El viejo sonríe y se aprieta las manos justo antes de contarme que ganó todos los combates por nocaut. Nadie le aguantó un par de golpes, era demasiado rápido y sus ganchos podían poner a dormir a un elefante. Junto con la medalla del torneo me muestra una foto de un joven que sonríe a pesar de haber vivido los momentos más duros y tristes de su vida.
Cuando regresó de Angola comenzó a trabajar en la imprenta de la Universidad de Matanzas, lo prueba con una imagen en una revista y el recuerdo de un diploma de vanguardia provincial que no encuentra pese a seguir buscando entre los papeles. Tiene que estar ahí, él sabe que está ahí, no se puede haber perdido.
Hace una pausa y recuerda su derrota frente a un campeón panamericano en otro evento deportivo organizado por las FAR. Intenta recordar el nombre del contrincante en vano, pero me aclara que el combate no fue justo porque él estaba por debajo del peso de su rival.

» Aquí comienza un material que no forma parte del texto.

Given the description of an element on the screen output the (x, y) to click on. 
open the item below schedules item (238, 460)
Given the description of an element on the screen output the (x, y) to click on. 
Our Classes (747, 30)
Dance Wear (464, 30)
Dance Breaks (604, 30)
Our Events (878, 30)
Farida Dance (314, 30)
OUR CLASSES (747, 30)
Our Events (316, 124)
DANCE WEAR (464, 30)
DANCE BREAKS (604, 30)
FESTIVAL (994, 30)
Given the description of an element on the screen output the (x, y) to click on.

Después de la imprenta trabajó en la Base de Supertanqueros como agente de seguridad y también en la Central Termoeléctrica Antonio Guiteras, pero el boxeo era su pasión, así que buscó la manera de seguir peleando.
Intentó ingresar como profesor en alguna institución deportiva, mas no tenía formación académica, así que no lo podían contratar. Esto no evitó que le permitieran compartir sus experiencias con los estudiantes siempre que tuviera un chance. En el año 1998 empezó a enseñar boxeo en el barrio sin cobrarle un peso a nadie.

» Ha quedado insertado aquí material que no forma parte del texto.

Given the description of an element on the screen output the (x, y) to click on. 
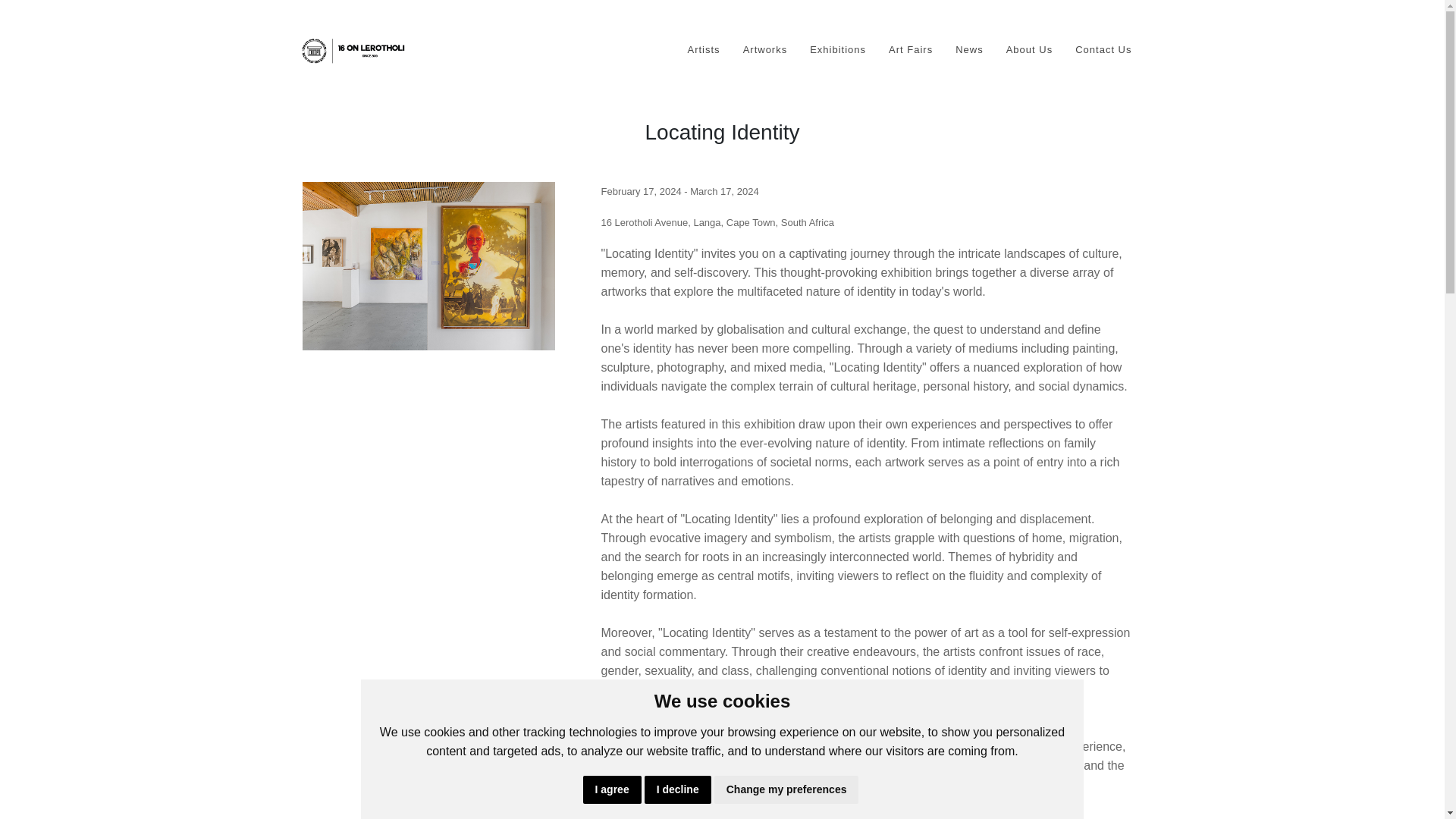
Artists (703, 49)
Art Fairs (910, 49)
About Us (1029, 49)
16 on Lerotholi (353, 49)
Contact Us (1103, 49)
Exhibitions (837, 49)
Change my preferences (786, 789)
I agree (612, 789)
Artworks (764, 49)
I decline (678, 789)
News (969, 49)
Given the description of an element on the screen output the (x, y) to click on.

Juan me enseñó una gran cantidad de guantes que cuelga del techo. Aquello era el donativo de muchos de sus antiguos estudiantes que lograron hacerse un camino en el deporte o salieron del país, además de donaciones de Francia, Alemania, España y varias instituciones religiosas.
Dice que le gusta pensar que su trabajo desinteresado con los niños ha sido su aporte para mejorar la posición de Matanzas en el boxeo a nivel nacional. Presume orgulloso de haber entrenado a ocho campeones provinciales.
De repente comienza a guardar todos los papeles y la mirada se le torna triste. Va a tener que dejar de entrenar porque la situación se ha puesto dura. Va a tener que volver a hacer guardia para ganarse los kilos y ya está muy viejo para saltarse los días de descanso con los niños del barrio.
Me comenta que es una lástima porque, aunque la gente no lo crea, el boxeo salva. Es más sano devolver los golpes que nos da la vida sobre un ring y con guantes sobre nuestros puños, que en las calles. Juan ha visto cómo el deporte que ama aleja a los niños de la delincuencia, los separa de las dinámicas de familias disfuncionales y les da un motivo mucho más noble para pelear.
Juan se repite a sí mismo que llegó el momento de dejarlo, que le toca colgar los guantes, mientras acepta ponérselos por última vez para tomarse una foto junto a su uniforme y sus medallas.
Los papeles que deja en la silla no cerrarán las grietas de las paredes, tampoco le servirán para pagar lo que con su jubilación no le alcanza, pero son la prueba de que vivió luchando con los guantes puestos.
(Fotos: Raúl Navarro González)
Lea también: El mecánico de zapatos
Valiente Juan y su historia triste. Un cubano más sobreviviente, incluso de la guerra a la que lo llevó el destino o la suerte de muchos que conocieron y sufrieron las tragedias de Angola. Hoy Juan en la miseria y en la tristeza sigue en pie y luchando. Gracias Juan
Esa es la historia. Bella y triste. Esa es Cuba… con sus matices. Tremendas fotos. Bien por Boris y por Raulito.
Es muy duro contar estas historias pero a la ves necesario tanta valía tanta historia olvidada es la única manera de que se vean estas cosas hasiendola públicas para que la nueva generación conozcan el pasado de estos hombre.
Increíblemente envejecido, excelente trabajador. Lo reconocí en la foto de la Imprenta.